ACTIVITY =>
Your answer is a copy of every line in the records where "computer" appears.

[Stored data]
# # # # #
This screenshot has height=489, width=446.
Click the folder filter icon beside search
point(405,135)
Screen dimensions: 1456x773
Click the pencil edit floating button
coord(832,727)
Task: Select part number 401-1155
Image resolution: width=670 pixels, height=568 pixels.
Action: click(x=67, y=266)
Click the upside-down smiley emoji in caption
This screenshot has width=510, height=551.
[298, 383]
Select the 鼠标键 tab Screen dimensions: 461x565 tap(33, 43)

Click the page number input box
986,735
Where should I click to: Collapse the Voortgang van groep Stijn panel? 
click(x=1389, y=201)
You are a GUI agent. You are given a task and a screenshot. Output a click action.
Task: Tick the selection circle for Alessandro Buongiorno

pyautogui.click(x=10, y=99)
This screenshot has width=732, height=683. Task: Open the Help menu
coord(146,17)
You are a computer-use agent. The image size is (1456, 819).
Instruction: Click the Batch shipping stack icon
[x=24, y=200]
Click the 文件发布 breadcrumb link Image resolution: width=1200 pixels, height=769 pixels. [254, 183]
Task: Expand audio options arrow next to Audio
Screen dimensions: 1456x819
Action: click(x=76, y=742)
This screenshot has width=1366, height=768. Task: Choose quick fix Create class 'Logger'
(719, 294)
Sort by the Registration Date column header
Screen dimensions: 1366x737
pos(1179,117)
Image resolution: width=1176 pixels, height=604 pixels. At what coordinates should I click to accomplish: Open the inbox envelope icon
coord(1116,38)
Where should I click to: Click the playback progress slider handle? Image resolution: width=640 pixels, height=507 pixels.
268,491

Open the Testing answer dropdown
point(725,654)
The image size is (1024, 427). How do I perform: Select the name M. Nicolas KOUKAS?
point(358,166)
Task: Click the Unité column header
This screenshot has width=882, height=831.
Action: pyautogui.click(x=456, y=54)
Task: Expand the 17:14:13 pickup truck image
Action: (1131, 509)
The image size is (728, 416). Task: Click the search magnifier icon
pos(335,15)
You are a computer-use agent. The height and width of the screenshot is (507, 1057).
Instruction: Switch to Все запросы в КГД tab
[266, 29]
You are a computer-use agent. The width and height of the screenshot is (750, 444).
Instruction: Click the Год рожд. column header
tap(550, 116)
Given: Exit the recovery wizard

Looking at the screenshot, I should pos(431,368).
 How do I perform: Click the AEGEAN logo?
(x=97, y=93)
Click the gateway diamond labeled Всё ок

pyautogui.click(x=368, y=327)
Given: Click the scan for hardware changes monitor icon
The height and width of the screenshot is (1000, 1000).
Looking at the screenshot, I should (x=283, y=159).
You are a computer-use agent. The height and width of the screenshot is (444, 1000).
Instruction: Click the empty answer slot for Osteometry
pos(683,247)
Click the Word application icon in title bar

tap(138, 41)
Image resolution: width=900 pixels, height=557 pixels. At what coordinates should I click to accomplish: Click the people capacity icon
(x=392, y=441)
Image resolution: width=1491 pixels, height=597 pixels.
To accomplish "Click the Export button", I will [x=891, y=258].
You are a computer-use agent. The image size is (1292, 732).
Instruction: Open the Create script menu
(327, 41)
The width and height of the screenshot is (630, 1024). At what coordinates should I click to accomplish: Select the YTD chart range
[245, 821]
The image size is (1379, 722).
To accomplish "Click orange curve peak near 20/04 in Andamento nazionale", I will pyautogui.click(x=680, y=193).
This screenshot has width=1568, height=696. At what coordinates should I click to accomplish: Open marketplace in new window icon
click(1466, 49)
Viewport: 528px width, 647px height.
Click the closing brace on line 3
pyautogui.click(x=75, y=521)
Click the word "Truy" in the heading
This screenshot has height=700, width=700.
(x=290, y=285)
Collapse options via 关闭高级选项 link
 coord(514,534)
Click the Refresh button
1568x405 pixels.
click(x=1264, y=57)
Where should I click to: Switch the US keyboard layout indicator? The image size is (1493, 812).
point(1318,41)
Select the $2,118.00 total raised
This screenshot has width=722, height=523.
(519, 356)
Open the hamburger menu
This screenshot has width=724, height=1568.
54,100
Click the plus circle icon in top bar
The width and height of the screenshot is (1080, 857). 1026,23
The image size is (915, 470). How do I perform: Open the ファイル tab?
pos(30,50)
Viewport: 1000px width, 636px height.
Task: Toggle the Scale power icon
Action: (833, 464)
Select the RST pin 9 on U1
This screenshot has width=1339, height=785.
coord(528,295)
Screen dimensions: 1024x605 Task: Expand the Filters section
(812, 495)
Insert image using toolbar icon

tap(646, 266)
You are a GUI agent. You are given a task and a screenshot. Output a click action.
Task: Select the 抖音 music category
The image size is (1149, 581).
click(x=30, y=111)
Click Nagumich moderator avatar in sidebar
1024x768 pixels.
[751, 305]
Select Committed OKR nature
# # # # #
COMPLETED TASK =>
You are a computer-use agent. The image size is (1456, 819).
You are a computer-use agent. The height and width of the screenshot is (507, 1057).
You are a computer-use agent. The width and height of the screenshot is (750, 444).
You are a computer-use agent. The height and width of the screenshot is (444, 1000).
You are a computer-use agent. The image size is (1292, 732).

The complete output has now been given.